Source: CNA website

Nearly 14 years after The Straits Times first dipped its toes into citizen-sourced content with the launch of STOMP, or Straits Times Online Mobile Print, CNA has set up a new crowdsourcing platform through which readers can send in tip-offs and other content.

Similar to STOMP, CNA Eyewitness — which utilises the tagline “See it. Report it” — will enable users to send in photos and videos either via CNA’s website or app, or social media and messaging platforms such as Facebook, Twitter and Instagram.

Submissions, according to the Temasek-owned company in a statement on Monday (1 June), will be monitored “via a customised dashboard that was built in partnership with global brand experience agency, VMLY&R”.

Contributions deemed by CNA to be “newsworthy” will then undergo a fact-checking by the news outlet’s journalists and editors “who will develop the content into accurate and verified news stories for CNA”.

The stories, according to CNA, may be published online and on its social media platforms, as well as broadcast on CNA television bulletins or on radio over CNA938.

Touching on why CNA has decided to launch the crowdsourcing platform, CNA Digital chief editor Jaime Ho said that it was driven by the need to “strengthen the connection between journalists, producers and editors in the CNA newsroom and our millions of readers and viewers across Asia”.

“With their input, combined with our stringent editorial checks and standards, we hope that we will continue to be a trusted source for news that is verified and in touch with our audience,” he added.

Managing director for VMLY&R Singapore Preethi Sanjeevi said that CNA Eyewitness “allows for greater collaboration, communication and interaction between the public and CNA editors, to not only curb the spread of misinformation, but enable the development of deeper, more personal news stories”.
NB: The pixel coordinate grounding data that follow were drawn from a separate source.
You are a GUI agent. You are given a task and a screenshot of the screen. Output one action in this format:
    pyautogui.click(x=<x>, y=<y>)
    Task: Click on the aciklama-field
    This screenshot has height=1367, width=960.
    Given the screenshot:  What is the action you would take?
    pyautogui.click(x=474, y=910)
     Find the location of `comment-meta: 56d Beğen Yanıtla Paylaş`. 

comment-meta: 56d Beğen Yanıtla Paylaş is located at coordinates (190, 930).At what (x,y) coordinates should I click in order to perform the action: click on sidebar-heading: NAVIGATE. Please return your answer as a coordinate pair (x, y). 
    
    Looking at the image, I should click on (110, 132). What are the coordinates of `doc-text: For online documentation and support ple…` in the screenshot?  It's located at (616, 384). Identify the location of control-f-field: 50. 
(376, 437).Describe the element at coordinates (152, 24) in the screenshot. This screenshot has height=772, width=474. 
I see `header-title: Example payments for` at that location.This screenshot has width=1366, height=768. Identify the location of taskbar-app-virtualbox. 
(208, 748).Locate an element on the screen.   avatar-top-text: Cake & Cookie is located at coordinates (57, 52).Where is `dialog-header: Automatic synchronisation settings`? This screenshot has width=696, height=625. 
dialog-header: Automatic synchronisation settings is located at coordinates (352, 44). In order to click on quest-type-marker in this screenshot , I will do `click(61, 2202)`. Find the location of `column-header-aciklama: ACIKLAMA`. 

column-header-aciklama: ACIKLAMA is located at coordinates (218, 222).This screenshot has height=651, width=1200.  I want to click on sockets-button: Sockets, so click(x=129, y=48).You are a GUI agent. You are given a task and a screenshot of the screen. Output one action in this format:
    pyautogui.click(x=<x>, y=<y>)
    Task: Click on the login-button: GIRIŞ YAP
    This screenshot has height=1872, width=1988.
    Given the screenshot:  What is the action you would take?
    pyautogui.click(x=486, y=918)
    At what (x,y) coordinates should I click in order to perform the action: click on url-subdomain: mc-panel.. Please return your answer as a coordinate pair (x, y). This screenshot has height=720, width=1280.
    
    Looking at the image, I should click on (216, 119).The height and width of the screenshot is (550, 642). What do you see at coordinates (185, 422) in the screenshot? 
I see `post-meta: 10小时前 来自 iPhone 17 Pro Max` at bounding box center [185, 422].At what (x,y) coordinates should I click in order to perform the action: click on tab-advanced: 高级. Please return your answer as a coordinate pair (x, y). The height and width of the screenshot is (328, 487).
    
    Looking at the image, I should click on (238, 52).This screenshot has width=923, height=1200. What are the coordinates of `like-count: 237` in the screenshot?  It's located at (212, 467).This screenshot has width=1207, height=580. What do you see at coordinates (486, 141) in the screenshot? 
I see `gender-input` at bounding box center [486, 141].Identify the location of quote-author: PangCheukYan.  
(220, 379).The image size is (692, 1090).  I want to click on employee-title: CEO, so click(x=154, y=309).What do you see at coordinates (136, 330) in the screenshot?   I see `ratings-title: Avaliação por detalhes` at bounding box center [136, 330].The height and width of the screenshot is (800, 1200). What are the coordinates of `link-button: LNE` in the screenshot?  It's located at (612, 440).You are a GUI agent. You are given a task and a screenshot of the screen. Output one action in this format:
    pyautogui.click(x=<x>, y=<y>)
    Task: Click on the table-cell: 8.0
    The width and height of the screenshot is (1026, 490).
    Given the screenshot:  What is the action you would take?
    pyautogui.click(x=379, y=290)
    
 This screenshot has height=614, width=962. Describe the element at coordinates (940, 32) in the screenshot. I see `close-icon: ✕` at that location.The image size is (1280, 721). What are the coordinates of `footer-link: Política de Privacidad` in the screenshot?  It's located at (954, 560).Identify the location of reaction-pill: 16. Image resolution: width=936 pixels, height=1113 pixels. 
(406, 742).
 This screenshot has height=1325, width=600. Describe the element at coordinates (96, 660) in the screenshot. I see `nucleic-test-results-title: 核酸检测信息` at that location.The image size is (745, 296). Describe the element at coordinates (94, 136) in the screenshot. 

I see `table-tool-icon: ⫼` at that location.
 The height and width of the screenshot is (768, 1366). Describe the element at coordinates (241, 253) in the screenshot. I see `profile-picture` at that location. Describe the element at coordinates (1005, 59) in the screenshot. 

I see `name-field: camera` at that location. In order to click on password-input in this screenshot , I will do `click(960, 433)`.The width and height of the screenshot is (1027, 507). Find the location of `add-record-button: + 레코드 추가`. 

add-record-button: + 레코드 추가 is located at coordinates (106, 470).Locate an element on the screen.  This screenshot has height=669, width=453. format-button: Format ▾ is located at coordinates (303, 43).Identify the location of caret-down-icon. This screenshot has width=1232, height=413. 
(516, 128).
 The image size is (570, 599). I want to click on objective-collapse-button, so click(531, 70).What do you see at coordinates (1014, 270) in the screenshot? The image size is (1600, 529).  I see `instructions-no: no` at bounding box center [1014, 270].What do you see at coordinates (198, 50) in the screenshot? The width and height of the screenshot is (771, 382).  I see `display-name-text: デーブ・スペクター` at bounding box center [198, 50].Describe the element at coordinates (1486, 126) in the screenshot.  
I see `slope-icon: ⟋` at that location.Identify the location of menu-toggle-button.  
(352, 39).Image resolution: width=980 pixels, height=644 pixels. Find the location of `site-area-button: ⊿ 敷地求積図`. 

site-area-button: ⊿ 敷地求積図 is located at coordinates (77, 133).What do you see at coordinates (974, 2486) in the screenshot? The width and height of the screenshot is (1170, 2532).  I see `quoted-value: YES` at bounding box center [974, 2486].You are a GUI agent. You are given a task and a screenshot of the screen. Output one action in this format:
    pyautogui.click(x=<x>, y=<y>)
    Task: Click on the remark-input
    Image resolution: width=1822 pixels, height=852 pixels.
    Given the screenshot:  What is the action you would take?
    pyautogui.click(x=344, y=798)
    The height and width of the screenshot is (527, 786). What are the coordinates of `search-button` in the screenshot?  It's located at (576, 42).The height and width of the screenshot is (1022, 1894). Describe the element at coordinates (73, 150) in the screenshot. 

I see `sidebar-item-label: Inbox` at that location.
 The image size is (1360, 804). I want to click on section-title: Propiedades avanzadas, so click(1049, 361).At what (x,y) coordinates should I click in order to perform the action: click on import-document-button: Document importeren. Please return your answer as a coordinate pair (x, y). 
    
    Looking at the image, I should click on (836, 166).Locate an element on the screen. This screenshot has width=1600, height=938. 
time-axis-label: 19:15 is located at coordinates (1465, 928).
On the day STOMP was launched in June 2006, ST editor Han Fook Kwang said that STOMP was borne out of the need for newspapers to become “more than just passive providers of news” in an environment of new media.

“They have to engage their readers in areas which appeal to them. We have to provide readers with new avenues to express themselves, to enable them to interact with us, and among themselves.

“STOMP will enable us to do this. We want STOMP to become a forum of lively discussions – whether the topics are weighty national issues or where to get the best bak chor mee,” he added.